# Viking of Norway - free patterns



## pin_happy (Mar 23, 2012)

Click on the word:GRATIS NEDLASTINGER
to go for free download
https://www.viking-garn.no/kataloger/1106-3-genser-med-rund-sal#tab-2

Already set up for the first one, so just choose the language you want.

Enjoy.


----------



## lainey_h (Dec 14, 2013)

Thank you! I love those sweaters.


----------



## sanchezs (May 19, 2011)

Can’t figure out where to choose your language?


----------



## LakeHouseKnits (Oct 3, 2015)

Thanks. Have already downloaded the PDF and a set of pictures.


----------



## nurseamy (Dec 13, 2017)

Thank you.


----------



## sharonh46 (Mar 1, 2016)

Me either!


----------



## Roses and cats (Apr 17, 2013)

How do you change the language?


----------



## jvallas (Jul 16, 2013)

I think you want to select the pattern you’d like to get, click this tab (Gratis Nedlastinger), then select English


----------



## Bonnie7591 (Nov 15, 2011)

Thank you. I downloaded the hooded one.


----------



## jvallas (Jul 16, 2013)

Well, I downloaded the hoodie, and it includes several patterns, just FYI. No photos, so you might want to also save a photo of the one you like for reference later.


----------



## GrammiePatty (Feb 13, 2015)

Got it! Thank you!


----------



## jvallas (Jul 16, 2013)

GrammiePatty said:


> I, too, need to know how to change the language. Thanks!


See my post.


----------



## GrammiePatty (Feb 13, 2015)

Done! Thank you!


----------



## NanaMc (Sep 22, 2014)

Beautiful sweaters but I think they are beyond my skill level.


----------



## LakeHouseKnits (Oct 3, 2015)

The PDF I downloaded was the entire 1106 Catalog of patterns.


----------



## cookikeks (Feb 17, 2018)

▸ ITEMS
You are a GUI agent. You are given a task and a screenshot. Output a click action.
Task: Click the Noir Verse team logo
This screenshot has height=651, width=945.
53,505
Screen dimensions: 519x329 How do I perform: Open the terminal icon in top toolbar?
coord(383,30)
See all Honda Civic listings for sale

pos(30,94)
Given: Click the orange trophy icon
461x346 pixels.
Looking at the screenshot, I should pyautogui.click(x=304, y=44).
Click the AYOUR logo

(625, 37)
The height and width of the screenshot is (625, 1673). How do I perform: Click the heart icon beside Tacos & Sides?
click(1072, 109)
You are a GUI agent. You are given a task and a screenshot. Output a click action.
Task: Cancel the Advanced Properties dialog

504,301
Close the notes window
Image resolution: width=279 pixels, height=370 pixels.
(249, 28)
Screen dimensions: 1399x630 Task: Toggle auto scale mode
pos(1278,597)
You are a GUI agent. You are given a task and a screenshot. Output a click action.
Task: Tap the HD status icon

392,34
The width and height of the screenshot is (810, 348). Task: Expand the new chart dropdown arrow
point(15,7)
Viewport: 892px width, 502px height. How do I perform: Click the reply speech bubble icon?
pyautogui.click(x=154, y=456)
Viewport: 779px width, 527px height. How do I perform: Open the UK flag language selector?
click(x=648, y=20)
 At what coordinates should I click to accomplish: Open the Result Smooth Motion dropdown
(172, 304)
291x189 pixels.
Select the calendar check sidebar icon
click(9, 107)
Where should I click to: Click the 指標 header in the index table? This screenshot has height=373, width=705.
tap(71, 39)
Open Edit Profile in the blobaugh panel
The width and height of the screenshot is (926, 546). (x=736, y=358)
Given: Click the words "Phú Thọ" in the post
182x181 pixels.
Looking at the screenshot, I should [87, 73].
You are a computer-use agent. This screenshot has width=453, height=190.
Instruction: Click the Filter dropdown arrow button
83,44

▸ SET PROBLEM
Print the section of the knitting pattern thread from "Can’t figure out" to "set of pictures.", word for word. The rows were taken from a different source.

▸ COMPLETE ANSWER
Can’t figure out where to choose your language?


----------



## LakeHouseKnits (Oct 3, 2015)

Thanks. Have already downloaded the PDF and a set of pictures.